What are the advantages of borrowing to invest with your SMSF?
- Provides the ability to invest in high cost assets such as commercial and residential property.
- Increases the amount you are able to invest which in turn maximises your potential investment return. However you should remember that borrowing also increases any potential losses and may not be appropriate depending on your circumstances and risk profile.
- If a commercial property is purchased the property can be leased back to members of the SMSF (at market rate) to use in their business.
- You may have the ability to pay back the loan sooner as superannuation contributions (which are used to pay off the loan) generally have a lower rate of tax than the tax paid on your income.

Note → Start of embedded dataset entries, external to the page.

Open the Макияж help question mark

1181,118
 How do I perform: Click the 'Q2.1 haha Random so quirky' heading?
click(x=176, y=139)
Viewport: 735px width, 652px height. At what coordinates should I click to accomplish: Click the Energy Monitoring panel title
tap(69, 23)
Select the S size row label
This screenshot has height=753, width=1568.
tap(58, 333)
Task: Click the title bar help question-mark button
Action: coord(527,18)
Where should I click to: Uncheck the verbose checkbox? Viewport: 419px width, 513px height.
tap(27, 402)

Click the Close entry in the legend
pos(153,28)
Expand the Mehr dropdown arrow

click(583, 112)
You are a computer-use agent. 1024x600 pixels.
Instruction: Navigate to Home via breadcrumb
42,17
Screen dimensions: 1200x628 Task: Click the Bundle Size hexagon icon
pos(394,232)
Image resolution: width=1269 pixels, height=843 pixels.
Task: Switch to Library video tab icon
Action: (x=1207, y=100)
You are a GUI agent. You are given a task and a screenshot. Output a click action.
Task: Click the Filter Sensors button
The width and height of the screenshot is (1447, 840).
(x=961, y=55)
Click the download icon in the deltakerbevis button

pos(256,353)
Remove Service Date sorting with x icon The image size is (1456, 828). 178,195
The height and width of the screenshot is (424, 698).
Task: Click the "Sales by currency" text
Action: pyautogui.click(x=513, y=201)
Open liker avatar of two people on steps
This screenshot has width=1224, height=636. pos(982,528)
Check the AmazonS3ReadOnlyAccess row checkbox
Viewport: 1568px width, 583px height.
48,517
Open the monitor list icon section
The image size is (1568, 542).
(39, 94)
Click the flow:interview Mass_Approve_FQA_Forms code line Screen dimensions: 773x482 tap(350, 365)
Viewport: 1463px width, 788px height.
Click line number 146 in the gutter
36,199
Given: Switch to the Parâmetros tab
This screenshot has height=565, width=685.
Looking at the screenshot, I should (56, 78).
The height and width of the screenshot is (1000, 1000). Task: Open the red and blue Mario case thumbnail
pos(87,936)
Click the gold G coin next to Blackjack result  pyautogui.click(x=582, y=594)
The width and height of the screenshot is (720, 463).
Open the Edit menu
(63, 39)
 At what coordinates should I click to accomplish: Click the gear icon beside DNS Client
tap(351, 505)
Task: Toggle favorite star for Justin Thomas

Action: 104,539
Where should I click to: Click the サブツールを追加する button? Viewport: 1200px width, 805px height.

- Any income or capital gains earned from the asset will be taxed at the SMSF’s concessional tax rate. If the asset is used to pay a pension, any income or capital gains will be tax-free.
Are there any disadvantages?
Lower tax rates inside super means an SMSF will generally get less value for its interest deductions than if the members borrow personally.
Due to additional legal structures required, the cost of setting up a loan in your SMSF is generally more than the cost of establishing a loan in your own name. The cost to establish a super borrowing arrangement can vary depending on your circumstances, the asset’s characteristics and the amount of advice required.
These additional costs should be factored in when assessing whether it is better to borrow in you SMSF or in your own name. You should also consider the usual transaction costs such as legal fees and state government stamp duty.
General Advice Warning: The advice provided is general advice only as, in preparing it we did not take into account your investment objectives, financial situation or particular needs. Before making an investment decision on the basis of this advice, you should also consider the relevant Product Disclosure Statement before making any decision relating to a financial product.